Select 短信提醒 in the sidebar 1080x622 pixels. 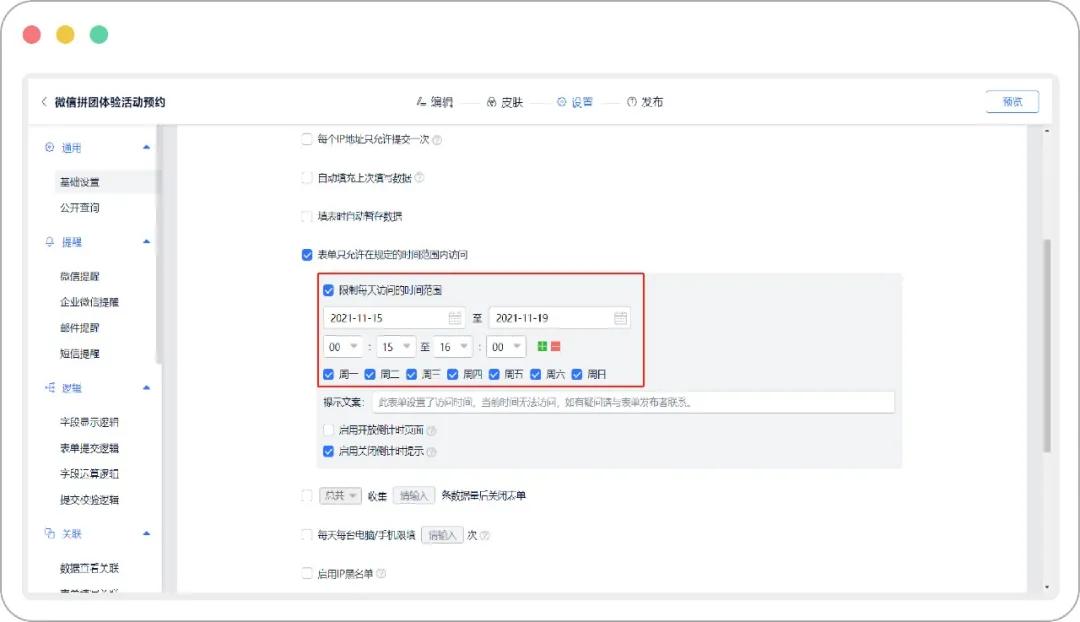(x=78, y=352)

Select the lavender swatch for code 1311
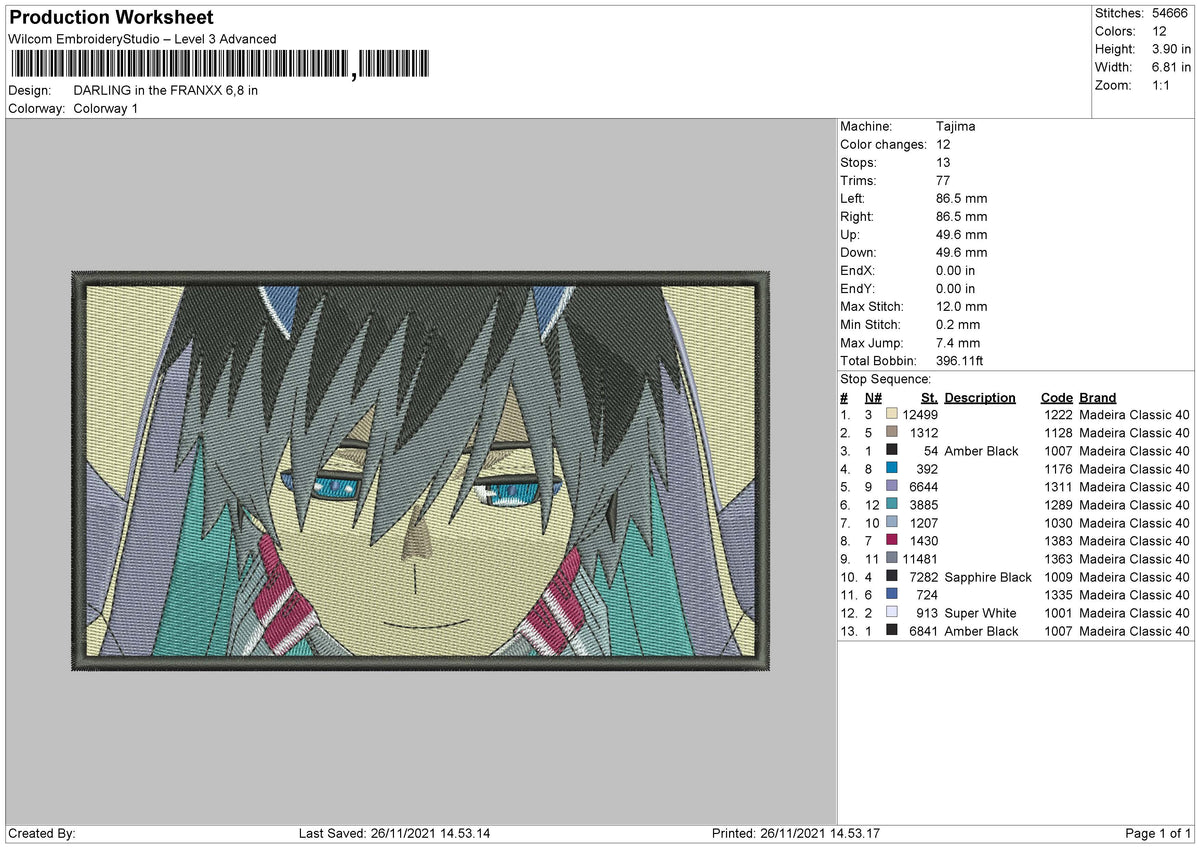pyautogui.click(x=892, y=486)
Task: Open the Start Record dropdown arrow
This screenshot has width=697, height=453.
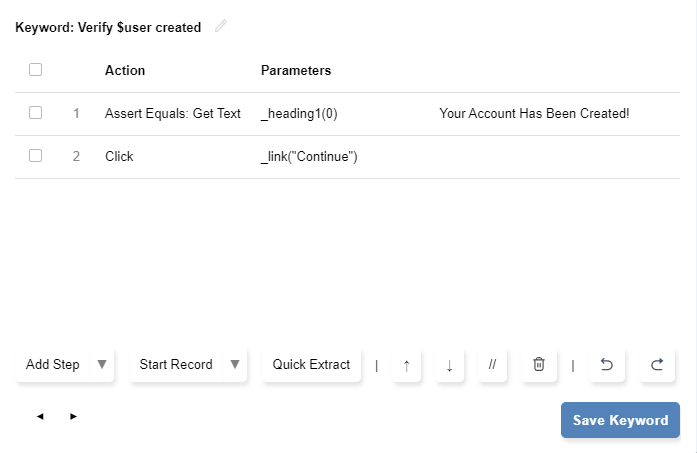Action: tap(235, 364)
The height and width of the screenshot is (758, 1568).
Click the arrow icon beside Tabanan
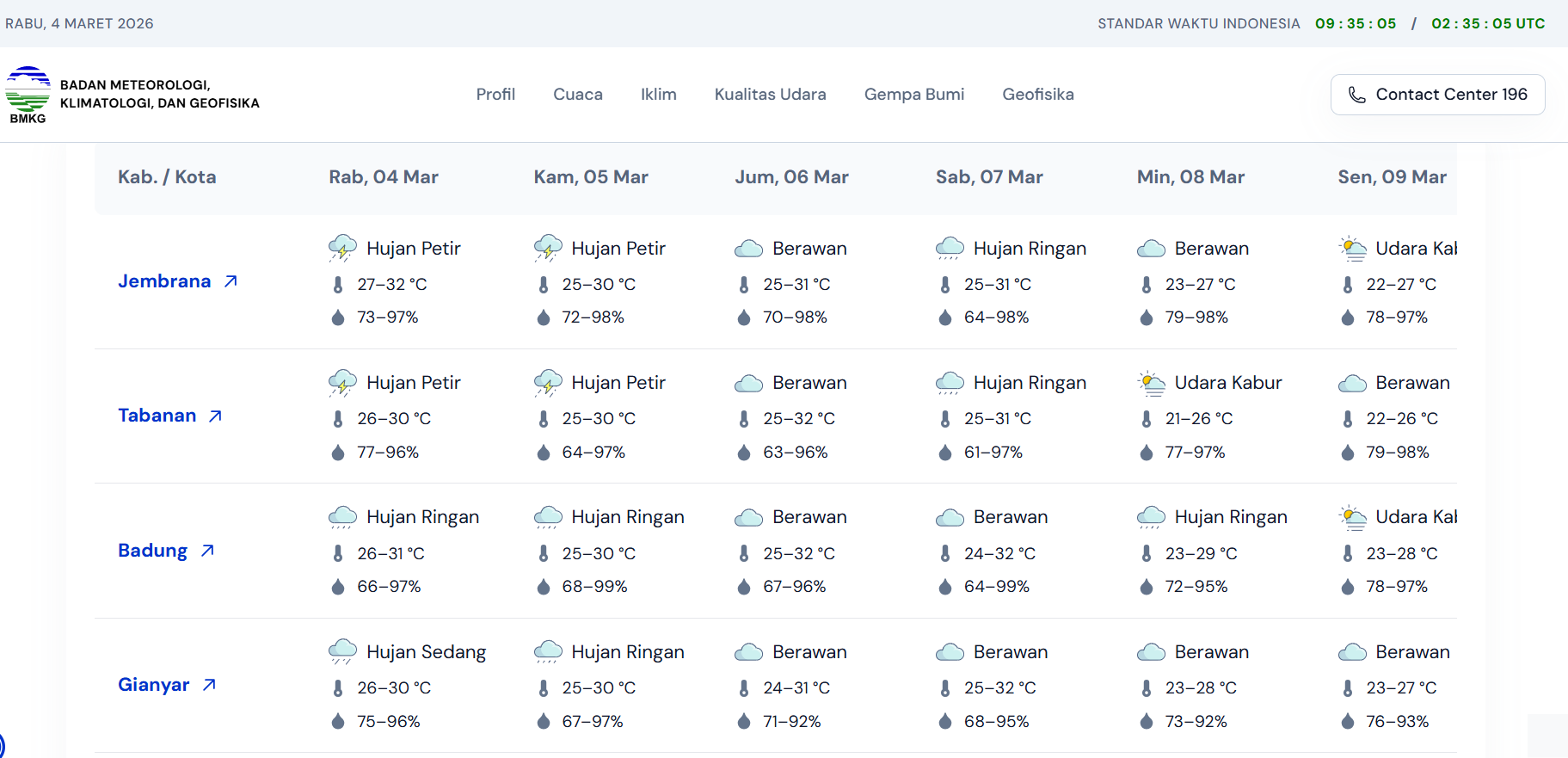pyautogui.click(x=215, y=416)
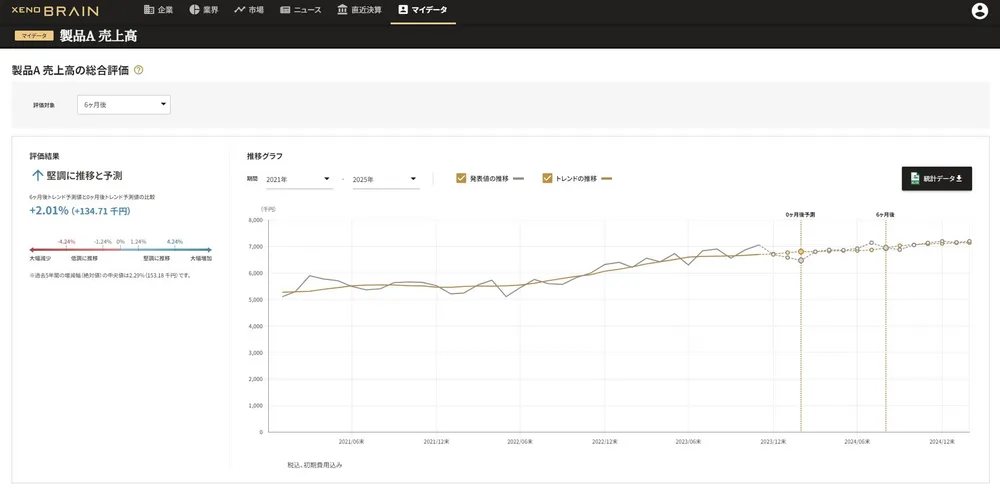Open the user account profile icon
Viewport: 1000px width, 494px height.
(x=979, y=11)
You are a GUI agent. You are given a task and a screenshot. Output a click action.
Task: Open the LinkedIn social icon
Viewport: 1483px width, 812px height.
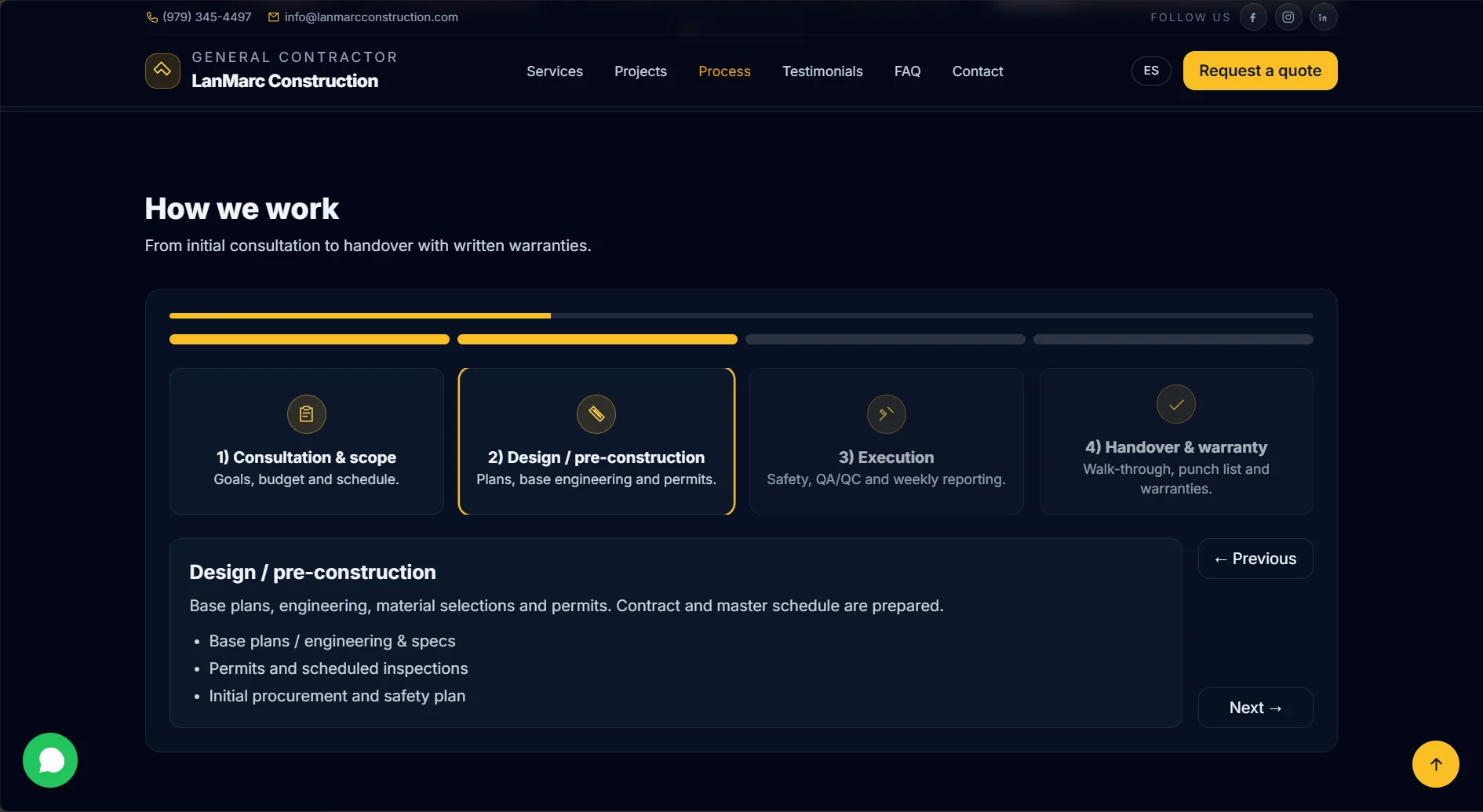click(x=1323, y=17)
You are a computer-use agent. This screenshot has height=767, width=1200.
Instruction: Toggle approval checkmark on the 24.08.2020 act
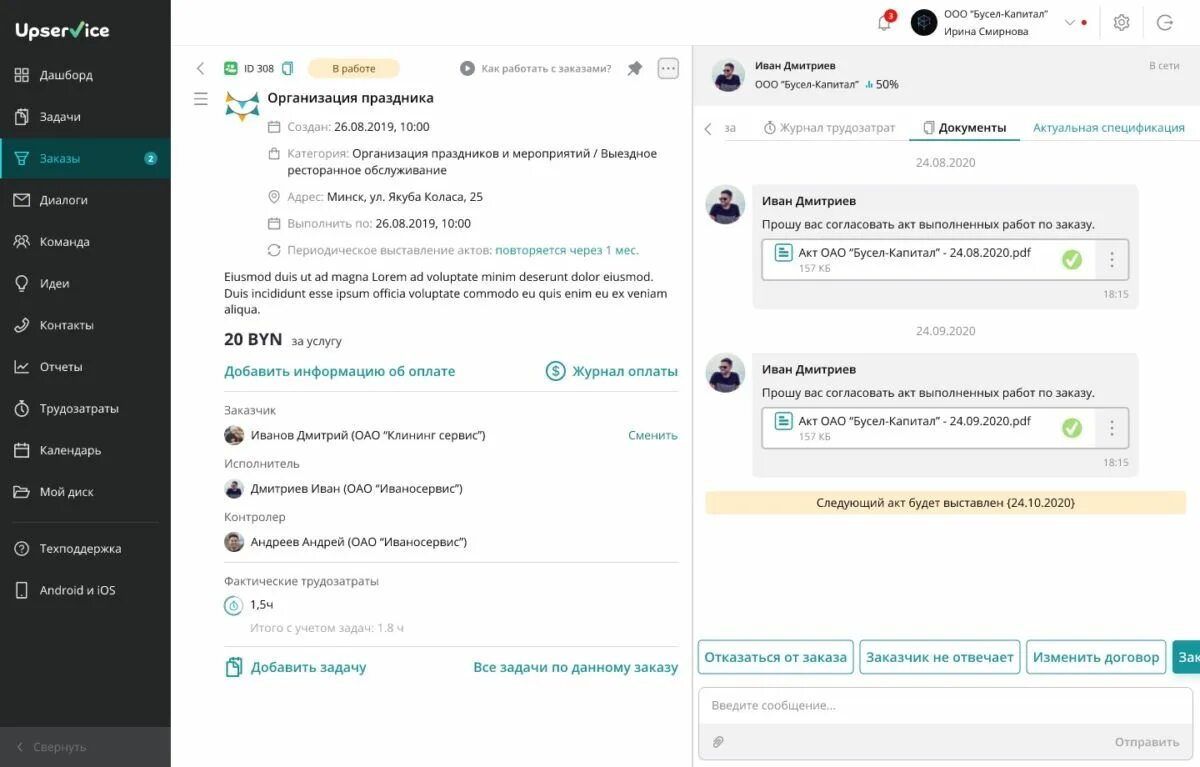coord(1072,259)
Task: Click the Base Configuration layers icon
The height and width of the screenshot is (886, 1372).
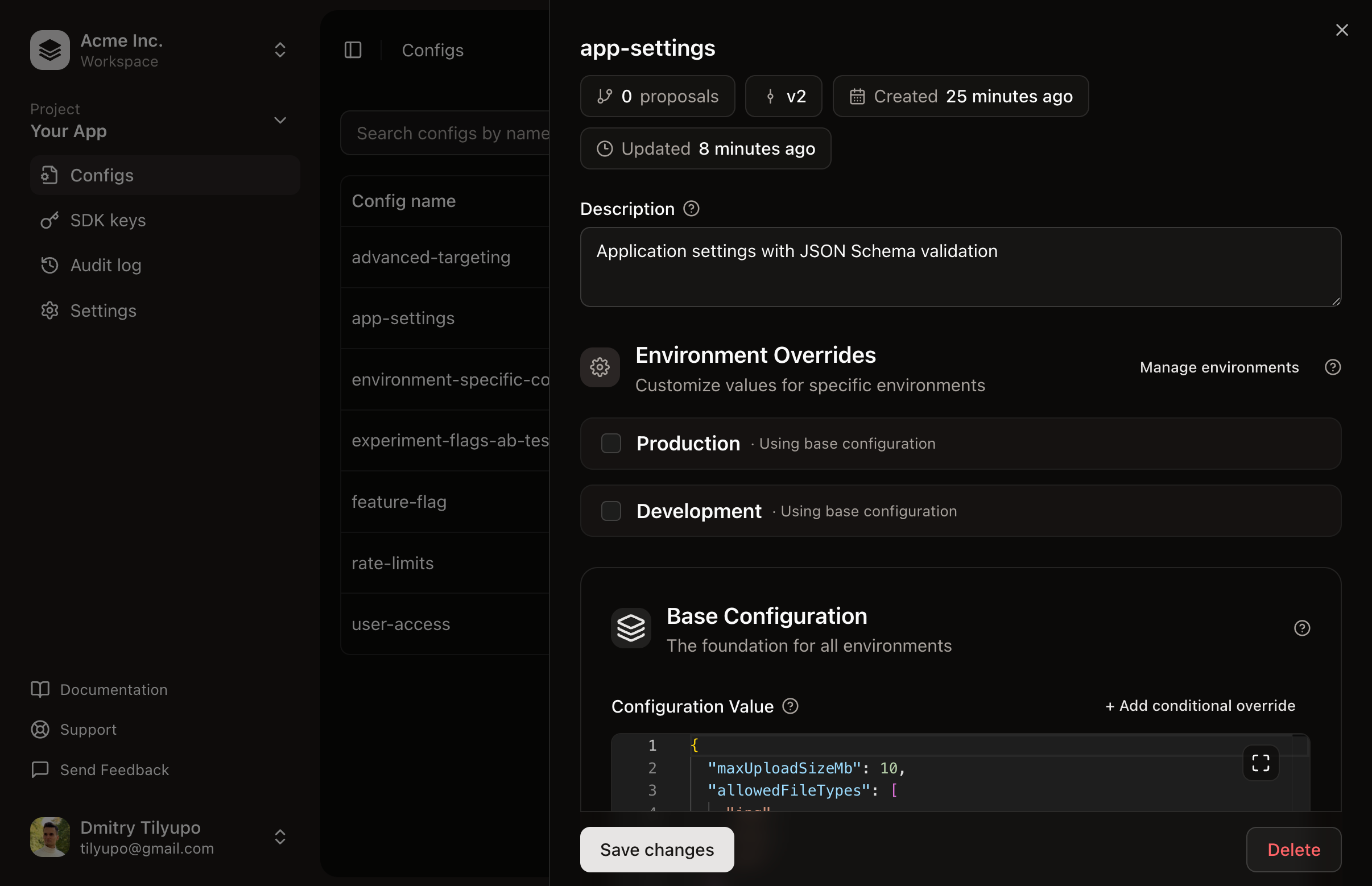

^^^^^^^^^^^^^^^^

## SET TASK
Print the records word for word, starting with the line that contains "The height and width of the screenshot is (758, 1568)." and continuing through the end of the records. Leave the pictures out.

## RESULT FOR THIS TASK
The height and width of the screenshot is (758, 1568).
Click the arrow icon beside Tabanan
pyautogui.click(x=215, y=416)
Open the user account profile icon
Viewport: 1000px width, 494px height.
(x=979, y=11)
You are a GUI agent. You are given a task and a screenshot. Output a click action.
Task: Open the LinkedIn social icon
Viewport: 1483px width, 812px height.
click(x=1323, y=17)
You are a computer-use agent. This screenshot has height=767, width=1200.
Instruction: Toggle approval checkmark on the 24.08.2020 act
coord(1072,259)
Task: Click the Base Configuration layers icon
The height and width of the screenshot is (886, 1372).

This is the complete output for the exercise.